After flying Air New Zealand –"the official airline" to Middle-earth – at the height of this movie mania in 2004, I've occasionally wondered since if Auckland takeaway outlet Lord of the Kebabs stuck with that name over the years, or if everybody in New Zealand eventually grew heartily sick of all things Tolkienesque. A decade of terrible Gollum impressions would surely be toxic for morale.
Indeed, few in the industry were impressed by the anti-union “Hobbit law” that was passed by the former New Zealand government in 2010 to prevent film industry workers going on strike, thereby avoiding a threatened relocation of the Hobbit films after a union dispute. And some now say the Ardern administration is promising too much for the honour of hosting Amazon.
International productions based in the country are able to avail of a grant of 20 per cent of qualifying local expenditure, plus a possible 5 per cent uplift if the production is found to offer significant economic benefits.

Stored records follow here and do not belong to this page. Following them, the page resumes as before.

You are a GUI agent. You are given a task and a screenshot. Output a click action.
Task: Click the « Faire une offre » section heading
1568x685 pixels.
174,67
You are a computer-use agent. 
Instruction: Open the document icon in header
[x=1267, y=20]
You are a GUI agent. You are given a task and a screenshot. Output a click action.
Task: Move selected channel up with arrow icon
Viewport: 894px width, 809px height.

On rates alone, this doesn’t sound like the most generous scheme, but by not having a cap on eligible expenditure, New Zealand goes all out in its bid for the bigger-budget productions. The upshot is that Jeff Bezos’s company is in line for a subsidy of at least 20 per cent on every cent it spends there on Lord of the Rings, or a possible NZ $300 million (€172 million), according to the New Zealand Herald. It’s easy to see how taxpayers might be unhappy with this “corporate welfare”.
Economic benefits
At the same time, Ardern’s government has run the numbers and concluded that the economic benefits of drawing Lord of the Rings to New Zealand will outweigh the outlay it believed was necessary to win.
If it is a win, it’s a win of some scale. Amazon’s big play is expected to be the most expensive television series in history. On that basis alone, its location decisions shouldn’t slip by unnoticed by fans of inward investment and their spin-off effects.
Could Ireland, no stranger to corporate incentives, pull in this kind of business? Does it want to? The Brexit uncertainty that reportedly derailed Scotland's chances of stealing the Middle-earth crown won't be helpful for any cross-Border industry alliances either. But industry insiders have also argued in recent years that the Republic needs a couple more studios with large soundstages to truly compete, and that the per-project cap of €70 million in eligible expenditure dents the attractiveness of the section 481 tax credit for the more extravagant productions out there.
For now, it’s a case of saying good luck New Zealand, and to the Amazons of this world, oh, but please do think of us for your next multimillion fantasy television event.